Realistic Art Style 

With the advent of technology, video games have become a medium for interactive art, allowing players to immerse themselves in various art styles. The availability of different technologies has influenced the choices and decisions of video game developers when selecting an art style. However, despite varying access to advanced technologies, artists and developers can express themselves in diverse art styles, whether in 2D or 3D.    

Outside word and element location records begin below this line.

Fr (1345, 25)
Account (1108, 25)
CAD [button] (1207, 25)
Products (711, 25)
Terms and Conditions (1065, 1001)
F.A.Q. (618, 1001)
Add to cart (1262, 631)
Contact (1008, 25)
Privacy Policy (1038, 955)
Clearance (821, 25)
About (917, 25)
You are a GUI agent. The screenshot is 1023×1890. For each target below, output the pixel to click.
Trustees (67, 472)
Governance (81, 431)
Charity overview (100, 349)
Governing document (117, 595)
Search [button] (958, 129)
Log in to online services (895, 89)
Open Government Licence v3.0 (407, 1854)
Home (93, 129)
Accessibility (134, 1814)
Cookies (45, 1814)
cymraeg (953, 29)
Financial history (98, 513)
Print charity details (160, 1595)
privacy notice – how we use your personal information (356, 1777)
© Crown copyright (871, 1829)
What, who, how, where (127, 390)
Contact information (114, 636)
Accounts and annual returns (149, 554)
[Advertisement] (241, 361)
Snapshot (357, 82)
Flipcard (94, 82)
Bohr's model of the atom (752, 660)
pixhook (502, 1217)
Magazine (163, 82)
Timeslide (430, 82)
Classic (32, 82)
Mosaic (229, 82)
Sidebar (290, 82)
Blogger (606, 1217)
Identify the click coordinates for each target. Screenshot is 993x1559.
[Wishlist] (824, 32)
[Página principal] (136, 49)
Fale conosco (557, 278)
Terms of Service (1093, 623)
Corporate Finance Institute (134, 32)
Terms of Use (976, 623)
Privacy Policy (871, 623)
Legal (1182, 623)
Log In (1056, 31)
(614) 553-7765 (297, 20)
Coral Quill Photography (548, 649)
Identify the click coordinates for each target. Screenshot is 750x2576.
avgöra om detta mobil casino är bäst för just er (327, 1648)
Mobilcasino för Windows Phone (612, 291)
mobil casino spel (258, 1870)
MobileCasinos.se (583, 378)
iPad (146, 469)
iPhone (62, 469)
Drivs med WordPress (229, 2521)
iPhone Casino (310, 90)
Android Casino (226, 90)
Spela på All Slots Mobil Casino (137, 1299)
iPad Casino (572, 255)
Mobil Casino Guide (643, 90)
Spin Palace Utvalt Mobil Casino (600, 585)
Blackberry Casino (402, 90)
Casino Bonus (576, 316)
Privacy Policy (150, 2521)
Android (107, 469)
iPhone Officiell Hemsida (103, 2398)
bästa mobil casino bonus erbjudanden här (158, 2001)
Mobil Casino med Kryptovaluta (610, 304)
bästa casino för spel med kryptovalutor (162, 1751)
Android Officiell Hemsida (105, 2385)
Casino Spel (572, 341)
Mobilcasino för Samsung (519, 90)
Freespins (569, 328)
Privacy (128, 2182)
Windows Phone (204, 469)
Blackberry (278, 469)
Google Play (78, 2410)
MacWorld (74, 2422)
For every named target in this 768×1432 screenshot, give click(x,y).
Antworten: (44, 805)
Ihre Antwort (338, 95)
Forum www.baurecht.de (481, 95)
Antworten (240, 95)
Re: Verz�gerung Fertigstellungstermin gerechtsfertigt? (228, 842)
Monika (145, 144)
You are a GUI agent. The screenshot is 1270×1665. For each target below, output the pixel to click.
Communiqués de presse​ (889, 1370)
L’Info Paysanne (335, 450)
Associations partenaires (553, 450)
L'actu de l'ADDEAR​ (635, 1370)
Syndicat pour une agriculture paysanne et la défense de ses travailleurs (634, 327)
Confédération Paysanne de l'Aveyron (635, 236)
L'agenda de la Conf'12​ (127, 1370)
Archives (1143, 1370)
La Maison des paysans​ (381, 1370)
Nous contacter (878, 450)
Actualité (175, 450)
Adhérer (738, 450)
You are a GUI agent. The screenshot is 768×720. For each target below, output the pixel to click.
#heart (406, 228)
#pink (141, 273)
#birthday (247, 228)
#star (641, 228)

While the distinction between realistic and stylized art styles can sometimes be blurred, the key factors in defining a game as realistic involve the game elements closely resembling real-life and adhering to real-world physics. The world of art and video games continues to evolve, offering a rich tapestry of art styles that cater to different preferences, moods, and storytelling purposes. Whether through the simplicity of abstraction, the charm of stylization, or the pursuit of realism, art styles in video games enhance the visual experience and contribute to the overall appeal and uniqueness of each game. 


The Realistic art style strives to depict subjects with a high level of accuracy and fidelity. It seeks to recreate the physical appearance of objects, people, or landscapes in a lifelike manner. This art style often prioritizes precise detailing, texture, and shading, aiming to create an illusion of reality. The advancement of technology has led to the development of more sophisticated games and, of course, the possibility of achieving this art style. This is why realistic art styles emerged in the ‘90s. This style featured games with realistic human characters and real depictions of objects and environments. Game artists in Agate has also begun to dive into this specific art style. Games with these styles set the stage for the high-quality AAA games we play today.   

However, there is some debate about whether some games with a slight caricature style belong to the realistic game art style or not. Some might consider them stylized games. This is because they have fantastical elements in their settings and stories. To classify a game as realistic, two elements are usually required: Where the game elements look as close to real-life as possible, and the game elements move according to real-world physics.